The still-wide gulf between the two operations was apparent at the joint meeting in July 2007 of FDA advisory committees for
Endocrinologic and Metabolic Drugs and for Drug Safety and Risk Management. The purpose was to evaluate concerns raised by
several postmarketing studies about the increased risk of heart attacks for patients taking GlaxoSmithKline's (GSK) diabetes
treatment "Avandia" (rosiglitazone).
At this high-visibility session, OND staffers disagreed with their counterparts at OSE about removing Avandia from the market.
The safety experts claimed that serious risk evidence for Avandia warranted a re-evaluation of the drug's health benefits.
OSE officials indicated that it would be better to pull a potentially safe drug from the market than to permit patient access
to an unsafe one, especially if alternative treatments are available. The advisory panels agreed that Avandia has serious
adverse event problems, but, in the end, voted to keep the drug on the market with added label warnings reflecting increased
cardiovascular concerns, as recommended by OND staffers and GSK. However, the contradictory messages from these FDA experts
added to the perception that the agency does not have a solid grasp on how to handle difficult drug-safety decisions.
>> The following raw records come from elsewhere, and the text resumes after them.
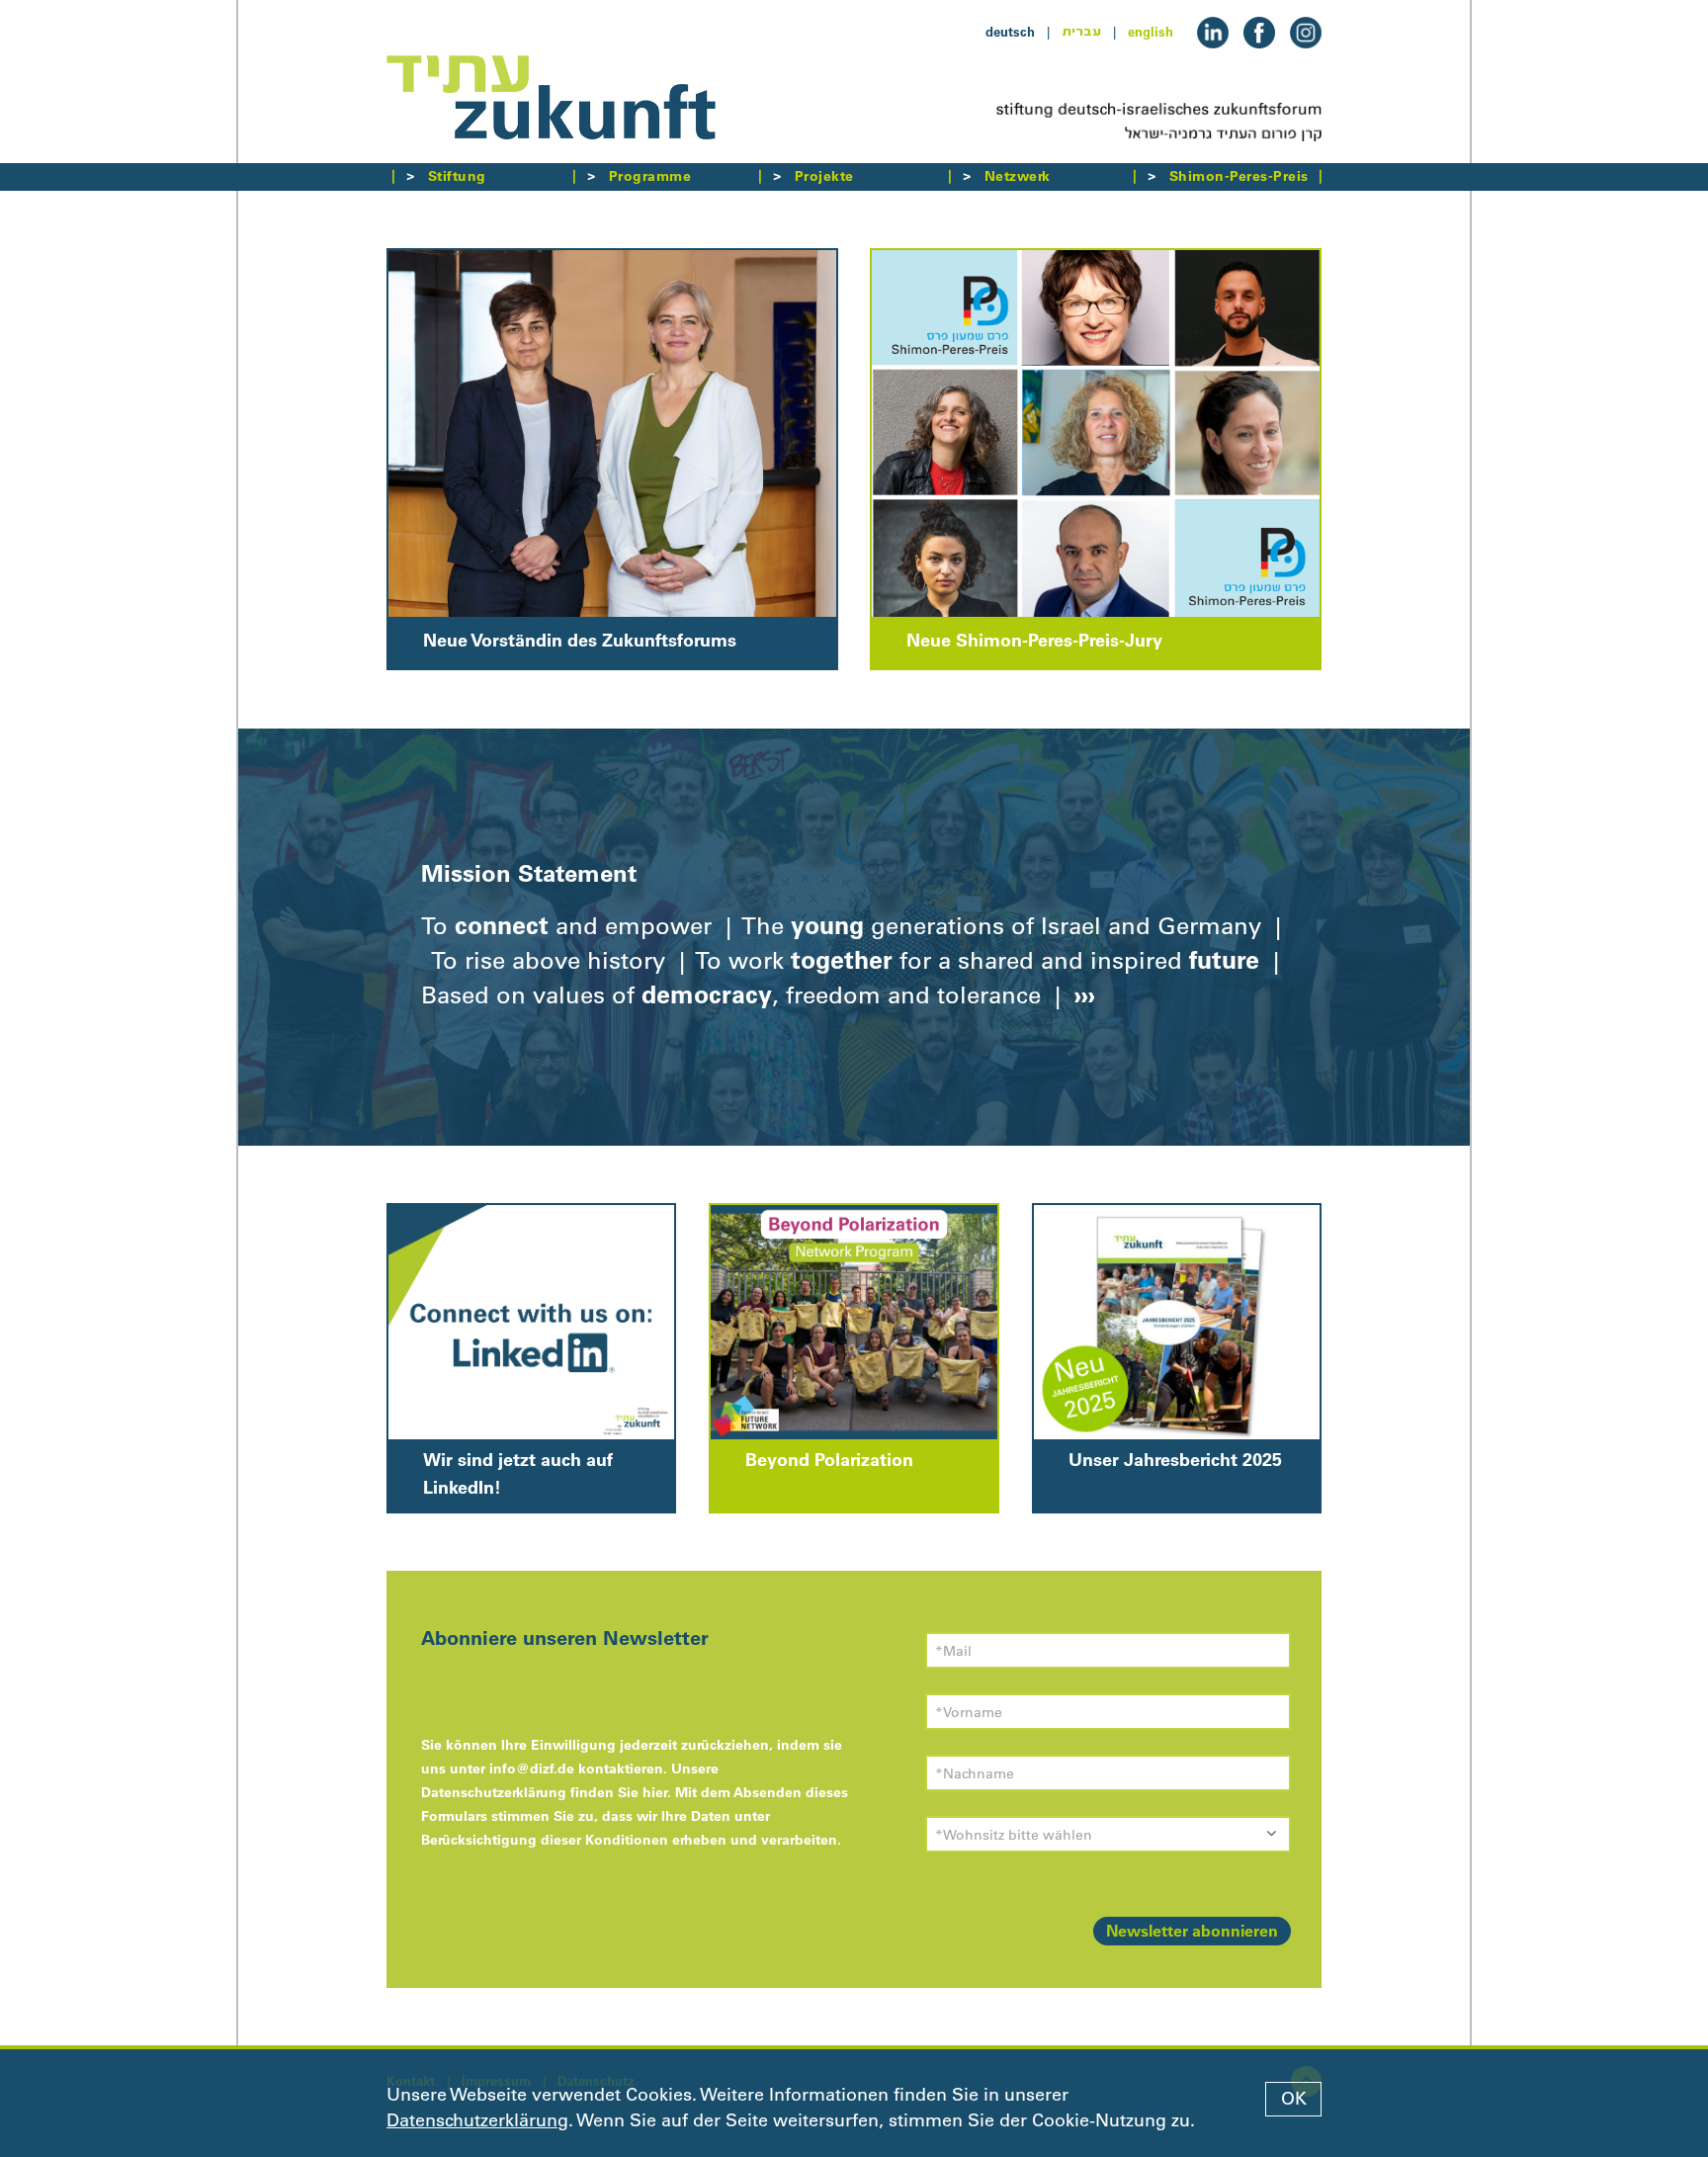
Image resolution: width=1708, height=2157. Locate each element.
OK (1294, 2099)
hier (654, 1792)
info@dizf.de (531, 1768)
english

The opinions expressed by OSE staffers also raise concerns among manufacturers that such views will encourage an even more
risk-averse approach at FDA in approving new drugs for market. Many drug manufacturers agree with Novartis CEO Dan Vasella
that FDA has become overly cautious in assessing new medicines in the wake of all the highly publicized safety controversies.
For example, the European Medicines Agency recently approved Novartis's diabetes drug "Galvus" (vildagliptin), while FDA has
requested additional clinical trials for the drug that will take several years to complete. The agency also has indicated
that it is unlikely to approve any new COX-2 inhibitors after denying applications for Merck's "Arcoxia" (etoricoxib) and
more recently for Novartis's "Prexige" (lumiracoxib). In addition to delaying approvals, FDA is investigating any signal of
unexpected adverse events and making some of this information public.
FDA has begun to publish an online drug-safety newsletter that highlights hot issues and adverse events for newly approved
products. The agency also issues MedWatch reports about safety issues almost daily.
While FDAAA is lengthy and complex, it won't be the last word from Congress on protecting the public from dangerous medicines.
The legislators are likely to renew efforts next year to establish a legal pathway for follow-on biologics. Such a measure
would provide a legislative vehicle for perhaps a full moratorium on TV commercials for prescription drugs and stiffer penalties
for violating new disclosure and registration requirements.